Problem to solve: Out of the listing below, copy every line that carries the string "computer".

Exercise material:
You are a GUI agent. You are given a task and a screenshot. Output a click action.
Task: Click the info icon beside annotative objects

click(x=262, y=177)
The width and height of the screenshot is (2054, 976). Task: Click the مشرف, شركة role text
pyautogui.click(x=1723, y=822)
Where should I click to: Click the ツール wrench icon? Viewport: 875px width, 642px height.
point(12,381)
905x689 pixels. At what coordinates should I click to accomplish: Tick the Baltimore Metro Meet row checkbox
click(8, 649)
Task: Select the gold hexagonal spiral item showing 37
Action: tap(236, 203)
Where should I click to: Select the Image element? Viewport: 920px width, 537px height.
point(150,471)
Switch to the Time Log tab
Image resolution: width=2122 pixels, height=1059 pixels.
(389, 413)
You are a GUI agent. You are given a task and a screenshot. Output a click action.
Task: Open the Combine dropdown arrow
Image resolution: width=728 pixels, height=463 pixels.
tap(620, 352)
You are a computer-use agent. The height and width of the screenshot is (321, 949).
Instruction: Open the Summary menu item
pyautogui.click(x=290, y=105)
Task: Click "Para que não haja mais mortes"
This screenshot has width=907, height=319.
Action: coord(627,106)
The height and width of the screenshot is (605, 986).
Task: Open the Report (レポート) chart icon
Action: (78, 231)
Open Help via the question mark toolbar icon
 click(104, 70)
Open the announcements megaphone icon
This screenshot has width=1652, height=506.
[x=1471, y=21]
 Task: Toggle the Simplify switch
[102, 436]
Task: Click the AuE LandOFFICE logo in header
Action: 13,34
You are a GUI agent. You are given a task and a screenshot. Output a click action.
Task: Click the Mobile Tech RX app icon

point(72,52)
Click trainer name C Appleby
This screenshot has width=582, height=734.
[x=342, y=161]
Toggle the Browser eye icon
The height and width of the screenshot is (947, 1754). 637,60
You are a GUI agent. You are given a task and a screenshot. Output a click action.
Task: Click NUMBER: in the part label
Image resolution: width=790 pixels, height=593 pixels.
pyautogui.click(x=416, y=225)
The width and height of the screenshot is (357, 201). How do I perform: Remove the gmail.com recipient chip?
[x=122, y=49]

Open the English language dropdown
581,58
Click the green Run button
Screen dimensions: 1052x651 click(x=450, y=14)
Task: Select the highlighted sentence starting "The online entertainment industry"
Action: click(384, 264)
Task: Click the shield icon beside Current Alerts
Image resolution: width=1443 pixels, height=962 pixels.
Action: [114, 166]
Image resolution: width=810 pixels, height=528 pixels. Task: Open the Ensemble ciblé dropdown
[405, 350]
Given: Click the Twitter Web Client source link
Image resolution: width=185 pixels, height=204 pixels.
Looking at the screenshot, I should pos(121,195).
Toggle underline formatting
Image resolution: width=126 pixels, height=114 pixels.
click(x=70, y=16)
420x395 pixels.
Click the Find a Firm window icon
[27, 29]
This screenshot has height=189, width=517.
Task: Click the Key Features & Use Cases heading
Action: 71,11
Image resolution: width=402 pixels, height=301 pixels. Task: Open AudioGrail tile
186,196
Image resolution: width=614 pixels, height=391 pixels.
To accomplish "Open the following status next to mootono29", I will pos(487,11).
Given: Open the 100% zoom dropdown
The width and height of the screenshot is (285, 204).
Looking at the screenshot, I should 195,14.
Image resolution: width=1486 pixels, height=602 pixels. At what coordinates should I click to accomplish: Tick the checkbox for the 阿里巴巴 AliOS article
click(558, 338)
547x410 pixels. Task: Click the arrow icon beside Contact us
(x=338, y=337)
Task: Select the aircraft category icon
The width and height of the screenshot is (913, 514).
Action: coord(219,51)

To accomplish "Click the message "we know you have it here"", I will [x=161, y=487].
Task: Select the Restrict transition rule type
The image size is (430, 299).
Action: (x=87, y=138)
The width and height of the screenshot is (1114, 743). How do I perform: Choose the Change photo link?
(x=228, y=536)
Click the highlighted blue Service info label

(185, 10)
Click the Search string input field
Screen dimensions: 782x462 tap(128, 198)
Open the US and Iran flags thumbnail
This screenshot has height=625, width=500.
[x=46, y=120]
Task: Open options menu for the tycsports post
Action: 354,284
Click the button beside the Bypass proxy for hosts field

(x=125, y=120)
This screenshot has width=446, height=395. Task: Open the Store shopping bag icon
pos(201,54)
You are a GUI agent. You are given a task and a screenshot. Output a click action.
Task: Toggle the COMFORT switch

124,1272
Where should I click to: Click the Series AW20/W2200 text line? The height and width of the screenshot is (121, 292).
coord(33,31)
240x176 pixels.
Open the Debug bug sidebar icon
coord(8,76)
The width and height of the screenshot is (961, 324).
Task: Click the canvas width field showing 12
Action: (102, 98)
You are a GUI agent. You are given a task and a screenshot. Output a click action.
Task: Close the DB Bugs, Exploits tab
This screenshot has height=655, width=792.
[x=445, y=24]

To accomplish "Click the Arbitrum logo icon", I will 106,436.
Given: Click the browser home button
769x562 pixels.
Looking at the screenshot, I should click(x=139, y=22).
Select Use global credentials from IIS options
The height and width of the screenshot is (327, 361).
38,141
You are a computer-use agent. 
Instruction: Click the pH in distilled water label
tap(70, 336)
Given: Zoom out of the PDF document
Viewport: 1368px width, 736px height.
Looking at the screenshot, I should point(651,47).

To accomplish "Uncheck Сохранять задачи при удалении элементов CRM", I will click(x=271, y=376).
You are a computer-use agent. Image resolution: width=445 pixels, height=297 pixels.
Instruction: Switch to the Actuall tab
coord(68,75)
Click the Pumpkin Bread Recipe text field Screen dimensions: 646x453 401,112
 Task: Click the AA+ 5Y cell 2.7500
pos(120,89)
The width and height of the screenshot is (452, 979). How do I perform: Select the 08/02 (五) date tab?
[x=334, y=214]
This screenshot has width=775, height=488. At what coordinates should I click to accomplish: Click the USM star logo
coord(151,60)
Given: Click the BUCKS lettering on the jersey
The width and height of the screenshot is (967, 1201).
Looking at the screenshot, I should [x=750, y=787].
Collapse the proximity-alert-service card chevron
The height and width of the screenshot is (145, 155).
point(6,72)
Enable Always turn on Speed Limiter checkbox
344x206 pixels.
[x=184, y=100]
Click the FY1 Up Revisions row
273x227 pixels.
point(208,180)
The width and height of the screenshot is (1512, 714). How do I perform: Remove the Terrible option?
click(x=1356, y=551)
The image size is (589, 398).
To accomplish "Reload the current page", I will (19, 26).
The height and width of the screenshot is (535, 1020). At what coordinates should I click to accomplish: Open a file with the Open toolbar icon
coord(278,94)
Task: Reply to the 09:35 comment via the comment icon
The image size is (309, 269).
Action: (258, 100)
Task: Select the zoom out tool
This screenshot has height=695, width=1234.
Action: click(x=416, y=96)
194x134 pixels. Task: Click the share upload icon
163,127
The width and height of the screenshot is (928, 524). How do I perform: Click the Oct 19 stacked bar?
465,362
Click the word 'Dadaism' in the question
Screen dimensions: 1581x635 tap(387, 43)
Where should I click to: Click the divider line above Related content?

Output for this task:
You are a computer-use agent. The height and width of the screenshot is (321, 949).
You are a computer-use agent. 
You are a computer-use agent. Image resolution: width=445 pixels, height=297 pixels.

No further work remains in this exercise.